Francine Weisweiller ( Worms; 9 January 1916 – 8 December 2003) was a Brazilian-born French socialite and patron of Yves Saint Laurent and Jean Cocteau.

==Biography==
She was born Francine Worms on 9 January 1916 in São Paulo, the daughter of prosperous French parents of Jewish descent. Her father was a jeweler. The family returned to France in 1919.

Francine Worms married at age 17 and divorced after a couple of months. For a while she worked as a beautician and, at the outbreak of World War II, as a nurse. Her parents had returned to Brazil.

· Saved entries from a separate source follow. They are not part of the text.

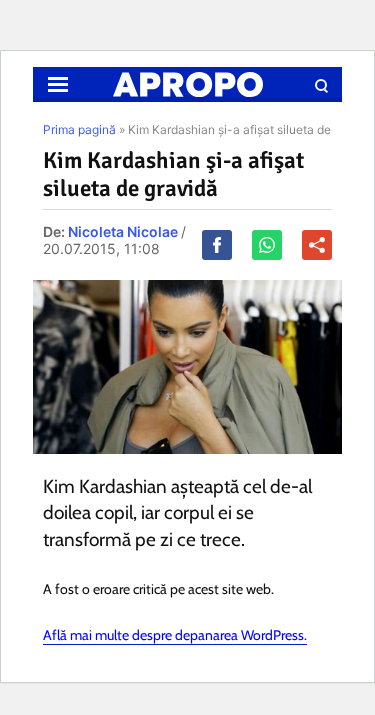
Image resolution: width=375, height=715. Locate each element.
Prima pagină (79, 129)
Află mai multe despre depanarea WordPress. (175, 635)
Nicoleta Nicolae (123, 231)
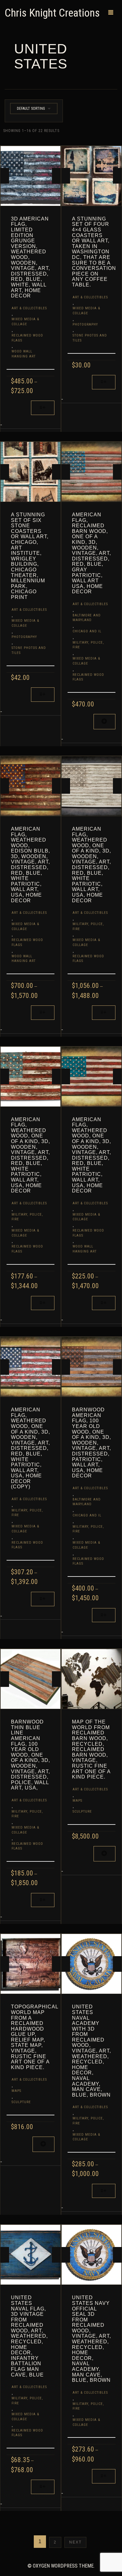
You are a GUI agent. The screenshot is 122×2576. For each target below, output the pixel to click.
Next (75, 2542)
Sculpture (82, 1811)
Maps (77, 1801)
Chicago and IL (87, 631)
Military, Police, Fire (88, 645)
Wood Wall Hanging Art (24, 353)
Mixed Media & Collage (25, 321)
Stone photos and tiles (90, 337)
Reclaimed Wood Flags (27, 337)
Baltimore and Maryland (87, 617)
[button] (104, 721)
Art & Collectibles (29, 308)
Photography (85, 324)
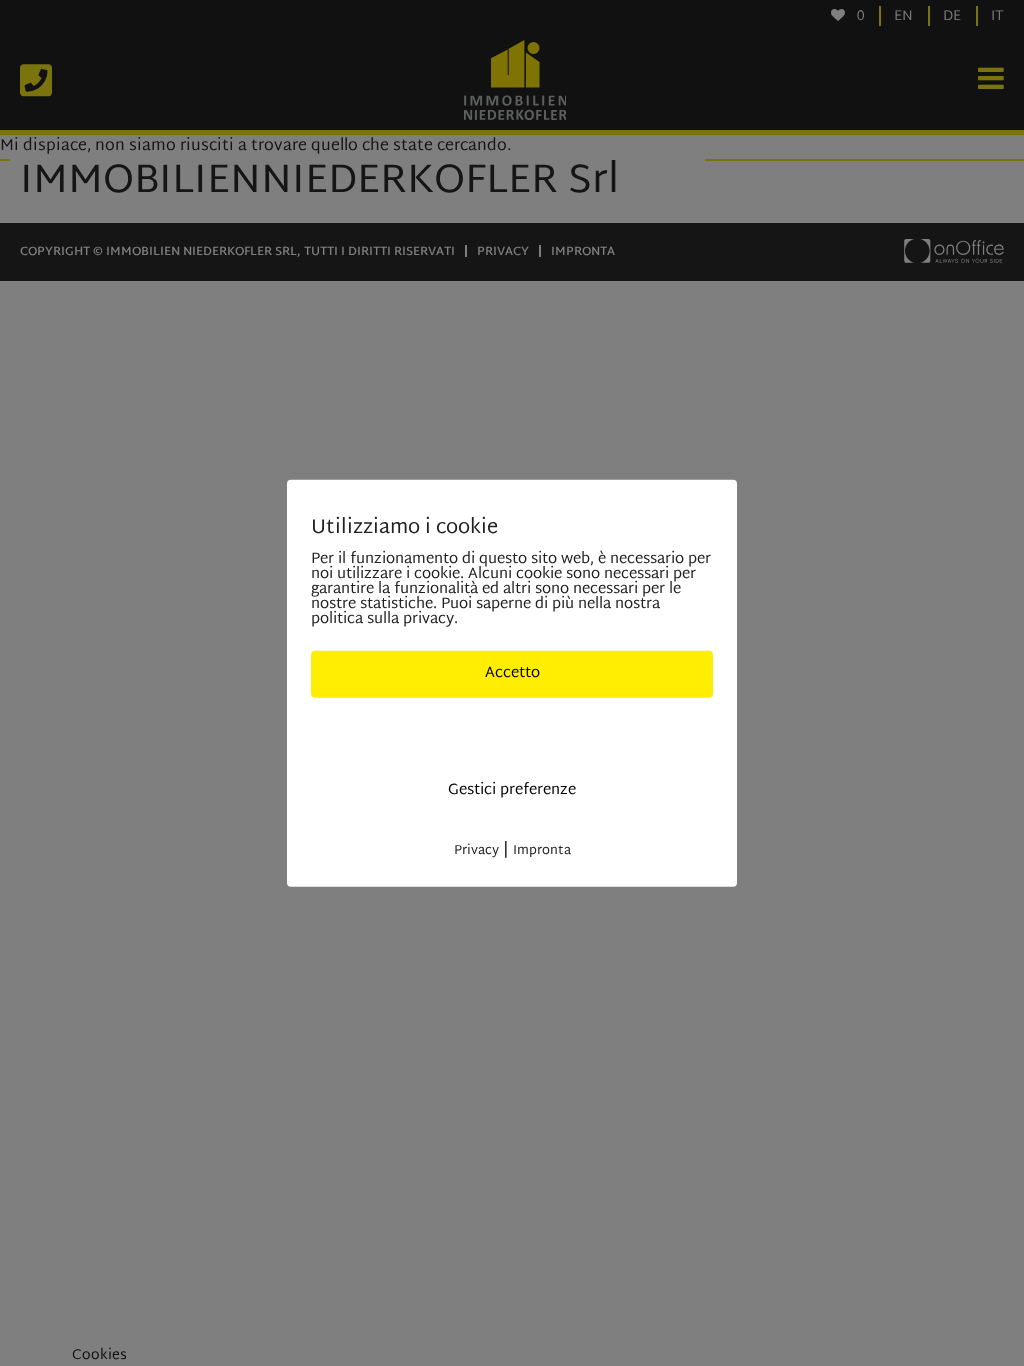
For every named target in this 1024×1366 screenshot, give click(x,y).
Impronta (542, 850)
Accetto (512, 673)
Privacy (476, 850)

She married American millionaire Alec Weisweiller in June 1941. The couple moved to Southern France, where their daughter Carole was born in 1942.

After WWII, they moved to 4 Place des Etats-Unis in Paris, where their neighbours were Marie-Laure and Charles de Noailles. Francine Weisweiller became an early patron of Yves Saint Laurent.

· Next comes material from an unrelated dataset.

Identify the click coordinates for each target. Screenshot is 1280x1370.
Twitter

The Weisweillers met Jean Cocteau during the filming of Les enfants terribles (they were introduced by Francine's cousin, Nicole Stéphane). Francine persuaded her husband to invest in the film, and some scenes were filmed in their house.

Weisweiller and Jean Cocteau became close friends, with Cocteau and some of his entourage living with her in her villa Santo Sospir at Saint-Jean-Cap-Ferrat from 1950 to the early 1960s. Cocteau decorated the interior walls of the villa and made a film about it, La Villa Santo-Sospir (1952). He dedicated his play Bacchus to Francine Weisweiller. Cocteau's Le Testament d'Orphée (1960), sponsored by Francine Weisweiller, was partly filmed in the villa and on her yacht, and she and her butler had small roles in the film.

In 1960, she fell in love with writer Henri Viard and her friendship with Cocteau cooled. She reconciled with Cocteau shortly before his death in 1963.

Francine Weisweiller died on 8 December 2003 in Saint-Jean-Cap-Ferrat, aged 87.